А ты пойдешь воевать с Василиной, с ее голодными детьми и сухорукой матерью. И жена твоя София похвалит тебя - а ей-богу, разумный ты стал, Степушка, хозяин хоть куда! Пускай глупые комбедовцы воюют за коммуну, а у нас с тобой и своего хлеба хватит!.. И перед всем миром засвидетельствуешь, Степан, что ты, послушный муж, не идешь против богачей, что так и остался угодливым и верным наймитом!..
Да пропади оно все пропадом!
И Степан поднялся и, превозмогая спазмы в горле, глухо сказал:
– Я взводным служил... Курило Степан... записывайте...
Ч А С Т Ь В Т О Р А Я
СУД В ДУШАХ НАШИХ
ГЛАВА ПЕРВАЯ, в которой Иван Иванович Лановенко спорит с богом,
произносит речь на кладбище, а затем сообщает немало важных новостей
Любимая жена моя Евфросиния Петровна несколько ревниво относится к моей большой конторской книге, разделенной красными линиями на графы: "Приход. Расход. Остаток".

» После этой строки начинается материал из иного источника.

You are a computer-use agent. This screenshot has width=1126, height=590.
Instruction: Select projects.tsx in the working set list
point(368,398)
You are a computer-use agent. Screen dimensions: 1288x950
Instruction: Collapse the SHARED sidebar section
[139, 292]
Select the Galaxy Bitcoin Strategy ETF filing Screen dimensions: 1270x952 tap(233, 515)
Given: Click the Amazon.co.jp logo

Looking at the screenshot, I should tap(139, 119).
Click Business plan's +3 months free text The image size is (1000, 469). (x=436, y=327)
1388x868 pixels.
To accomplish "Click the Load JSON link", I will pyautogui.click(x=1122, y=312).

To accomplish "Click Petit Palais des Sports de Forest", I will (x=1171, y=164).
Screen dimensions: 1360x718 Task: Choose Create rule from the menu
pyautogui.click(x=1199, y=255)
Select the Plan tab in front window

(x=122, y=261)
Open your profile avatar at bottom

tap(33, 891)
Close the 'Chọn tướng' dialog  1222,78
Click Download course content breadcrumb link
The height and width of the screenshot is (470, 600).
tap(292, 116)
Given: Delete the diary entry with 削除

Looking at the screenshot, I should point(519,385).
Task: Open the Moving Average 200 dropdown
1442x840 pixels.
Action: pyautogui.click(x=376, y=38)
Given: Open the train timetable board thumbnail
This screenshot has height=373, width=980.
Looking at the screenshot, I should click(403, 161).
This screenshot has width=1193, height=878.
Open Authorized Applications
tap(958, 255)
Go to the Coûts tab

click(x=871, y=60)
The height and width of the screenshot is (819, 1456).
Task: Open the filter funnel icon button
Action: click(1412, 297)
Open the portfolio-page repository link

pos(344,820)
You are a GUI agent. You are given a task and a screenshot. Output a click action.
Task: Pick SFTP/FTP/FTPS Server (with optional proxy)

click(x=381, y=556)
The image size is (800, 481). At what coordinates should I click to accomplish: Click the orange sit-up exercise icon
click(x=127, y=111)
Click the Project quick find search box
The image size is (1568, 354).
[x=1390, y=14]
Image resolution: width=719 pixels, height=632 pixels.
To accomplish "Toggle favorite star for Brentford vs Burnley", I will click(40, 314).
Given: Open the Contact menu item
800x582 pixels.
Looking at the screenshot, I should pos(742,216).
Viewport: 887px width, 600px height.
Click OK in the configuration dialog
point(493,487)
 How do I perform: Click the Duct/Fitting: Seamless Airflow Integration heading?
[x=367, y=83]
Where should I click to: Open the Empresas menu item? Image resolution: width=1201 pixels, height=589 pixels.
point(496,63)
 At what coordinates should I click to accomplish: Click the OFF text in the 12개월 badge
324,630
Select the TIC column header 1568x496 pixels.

Сперва она пыталась контролировать направление моих мыслей, но у меня был уже достаточный опыт общения с высшими силами, и я научился скрывать свои мысли, - короче говоря, я прятал свою книгу под матрац, на котором спит моя любимая цензура.
Настойчиво требовать мой труд на просмотр Евфросиния Петровна не решается из гордости, - вот, мол, какая я либеральная жена, у меня в семье и свобода слова, и тайна переписки, - а полагается только на тайную форму досмотра, которую выдумал блаженной памяти царь Николай Палкин: нежное в пальчиках и осторожное слово - перлюстрация.
И вот просыпается жена по надобности или просто так, а я сижу все еще в каморке и скриплю пером. И тихо, чтобы не разбудить Виталика и Ядзю, скажет себе под нос выразитель высшей власти в нашей семье:
– Пишет, пишет... И для кого он пишет? И что он там пишет?
А я отвечаю ей вполне откровенно и правдиво:
– Это я описываю свою верность и искреннюю любовь к тебе!
Верит ли мне жена или не верит, а успокаивается.
Игра эта продолжалась до тех пор, пока записи мои по объему не стали целой литературой и потому для моей жены необъятными. И тогда я уже спокойно стал класть свой гроссбух на полку в своей каморке - попробуй-ка прочитать все до конца!..
Долгонько лежала моя Книга Добра и Зла, покрылась толстым слоем пыли, и вот я снова трепетно и любовно беру ее, торжественно обмакиваю перо в чернильницу-непроливайку, разглядываю кончик пера, на котором торчит какая-то дрянь, и думаю, размышляю - с чего же начать?